• [Deine Aufgabe] Wandle die unten stehenden Zeilen von der Zeile mit "The width and height of the screenshot is (630, 479)." bis einschließlich der Zeile mit "click(311, 27)" in eine JSON-Liste von Zeichenketten um, mit einem Eintrag pro Zeile und ohne Leerzeilen. Lass die Bilder in der Antwort weg.

• [Vorliegende Zeilen]
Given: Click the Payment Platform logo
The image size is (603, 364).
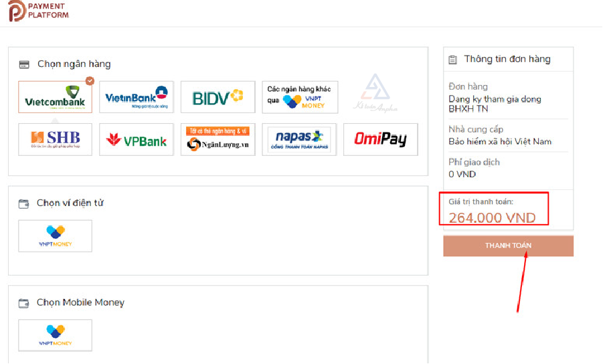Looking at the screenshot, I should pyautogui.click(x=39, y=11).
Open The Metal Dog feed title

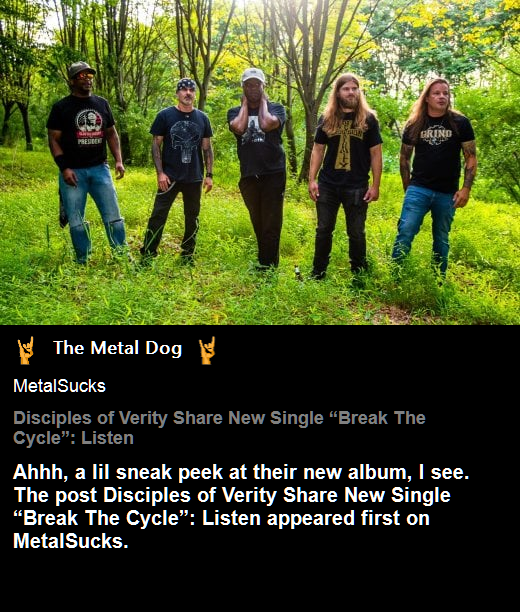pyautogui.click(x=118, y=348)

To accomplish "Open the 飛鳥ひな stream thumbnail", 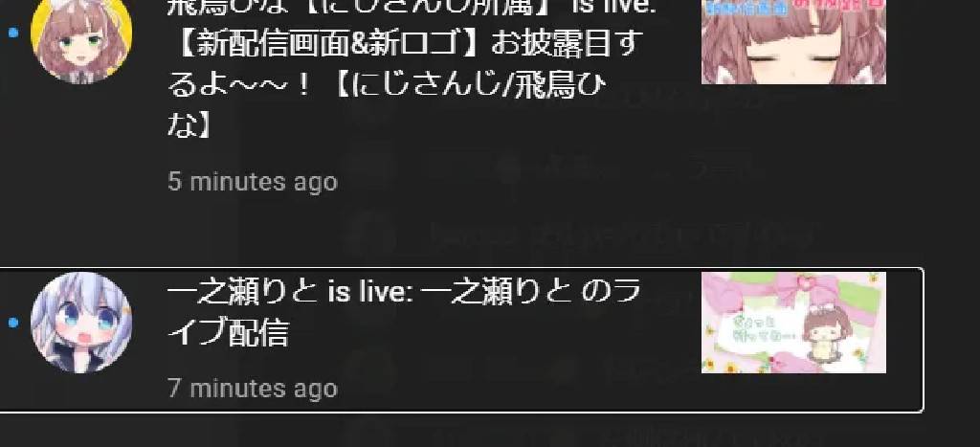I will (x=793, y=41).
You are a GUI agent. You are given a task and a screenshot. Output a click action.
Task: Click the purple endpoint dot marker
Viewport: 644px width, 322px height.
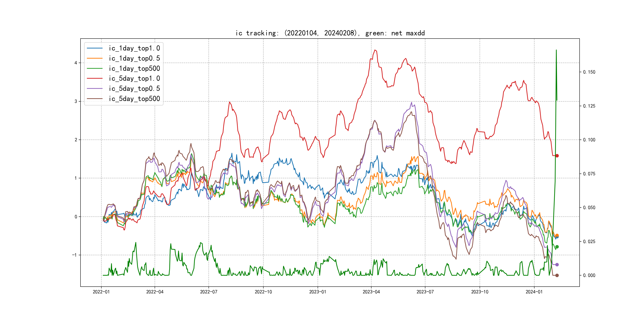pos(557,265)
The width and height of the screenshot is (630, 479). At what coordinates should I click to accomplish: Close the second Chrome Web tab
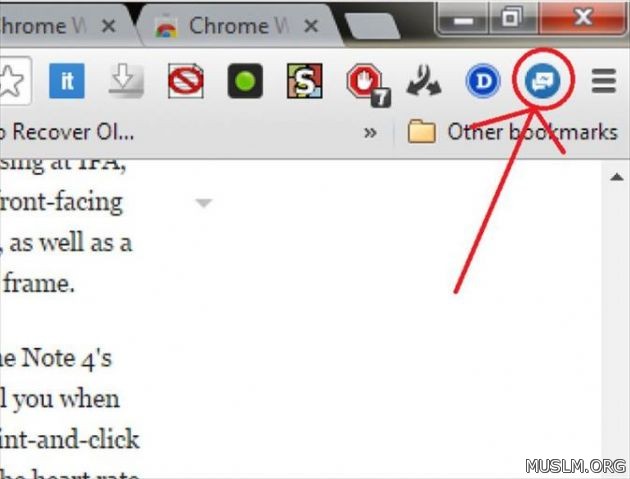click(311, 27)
---
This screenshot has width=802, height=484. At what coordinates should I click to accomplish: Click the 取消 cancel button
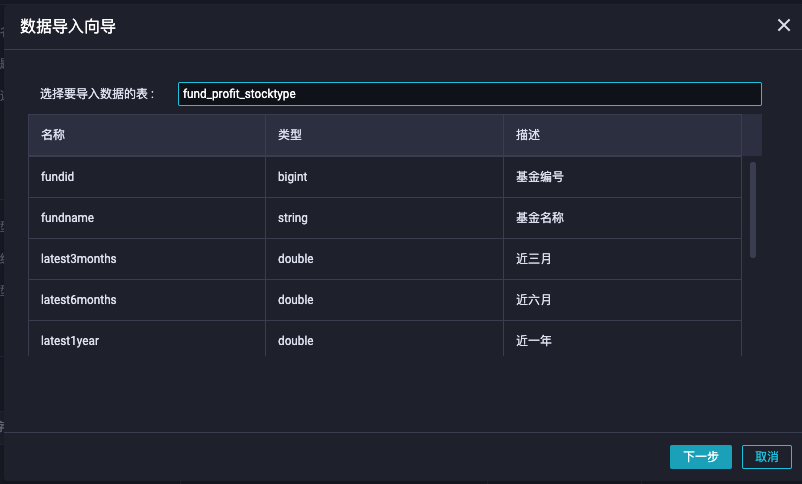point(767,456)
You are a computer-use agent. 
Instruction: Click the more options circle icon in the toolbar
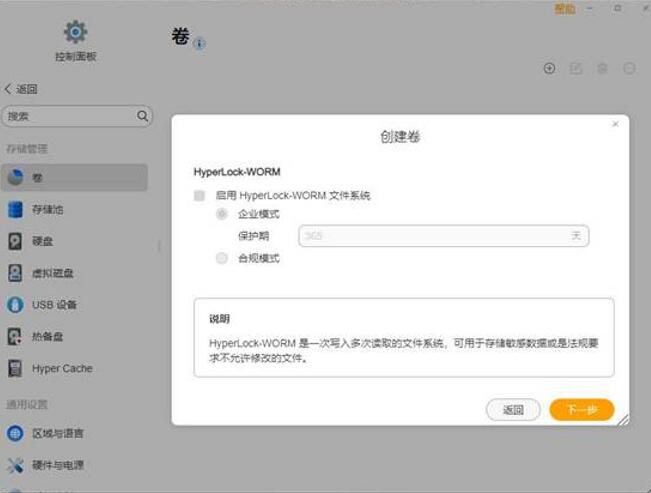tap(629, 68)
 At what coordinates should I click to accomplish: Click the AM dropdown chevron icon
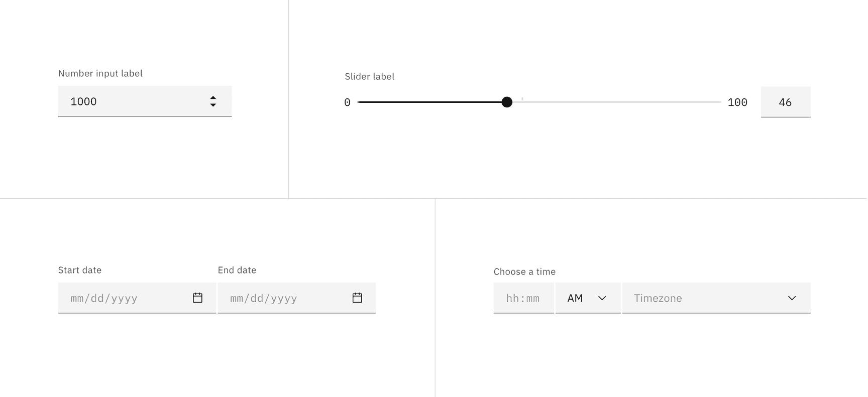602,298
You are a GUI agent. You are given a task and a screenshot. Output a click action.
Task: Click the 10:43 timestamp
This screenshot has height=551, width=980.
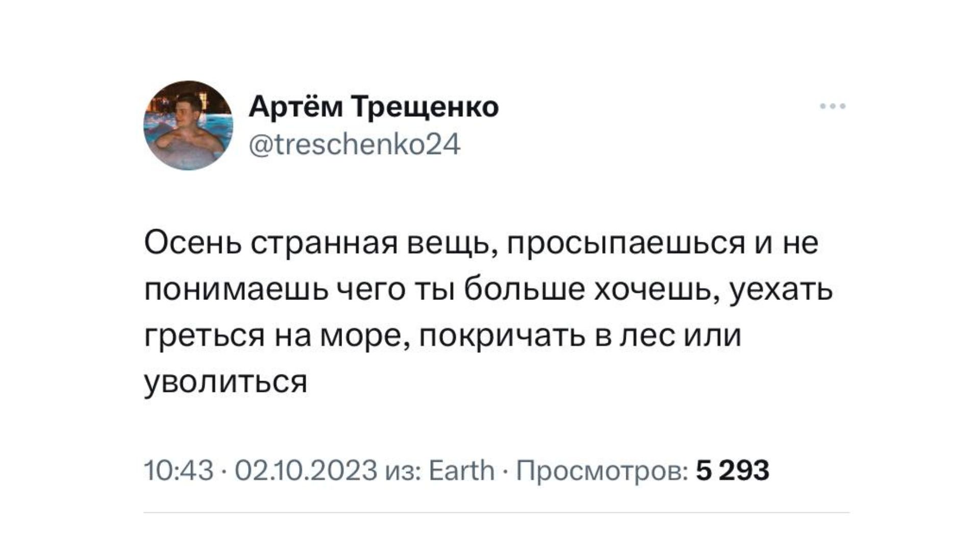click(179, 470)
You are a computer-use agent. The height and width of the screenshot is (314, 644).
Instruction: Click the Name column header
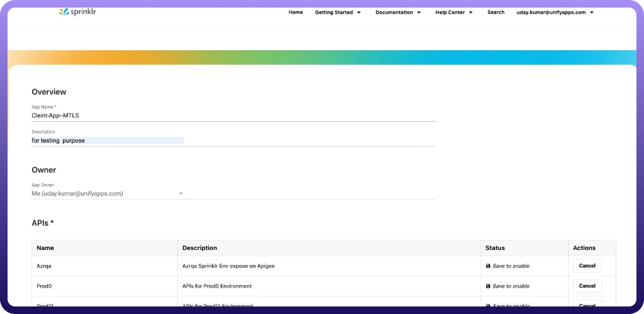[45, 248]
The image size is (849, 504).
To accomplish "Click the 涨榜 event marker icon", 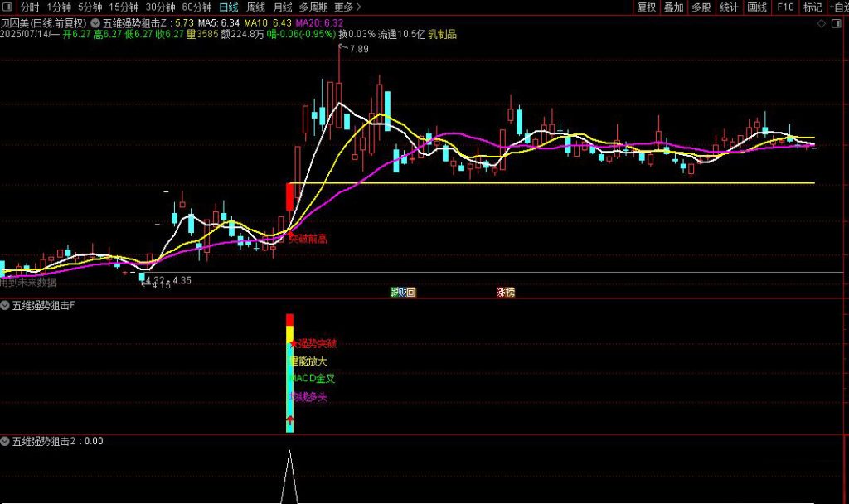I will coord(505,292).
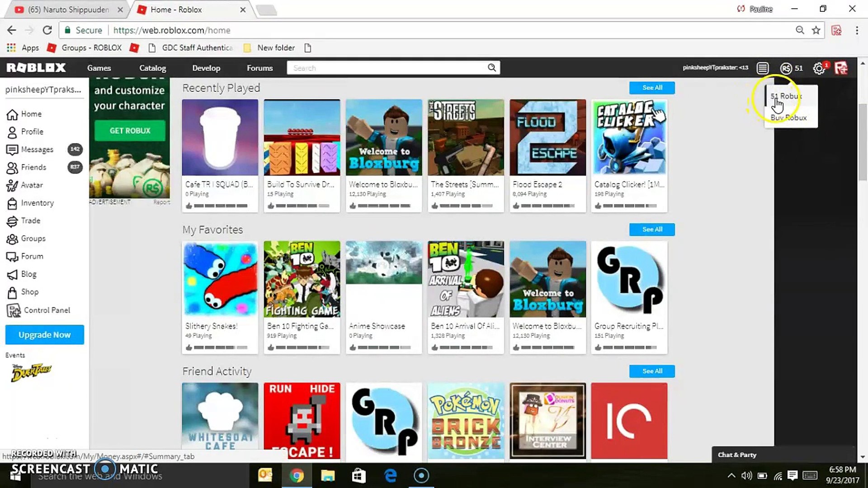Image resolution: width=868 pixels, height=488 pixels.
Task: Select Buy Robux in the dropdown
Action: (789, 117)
...
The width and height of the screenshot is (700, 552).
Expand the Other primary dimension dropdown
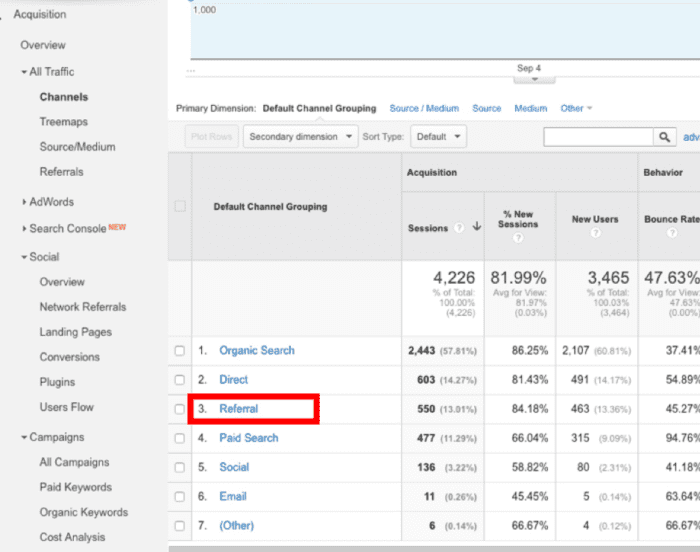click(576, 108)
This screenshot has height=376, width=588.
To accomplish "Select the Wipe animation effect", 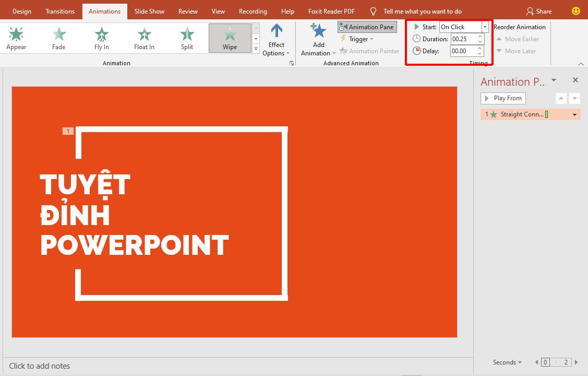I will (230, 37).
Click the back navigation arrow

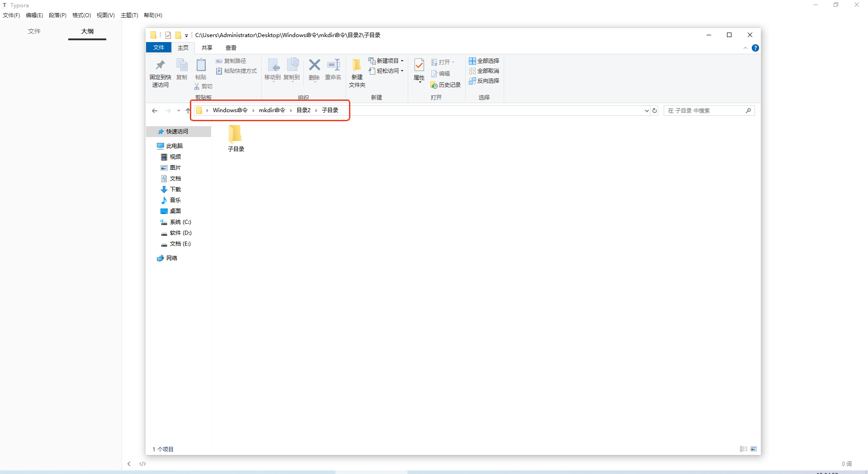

• [Das Ergebnis]
[
  "The width and height of the screenshot is (630, 479). At what coordinates should I click to accomplish: Close the second Chrome Web tab",
  "click(311, 27)"
]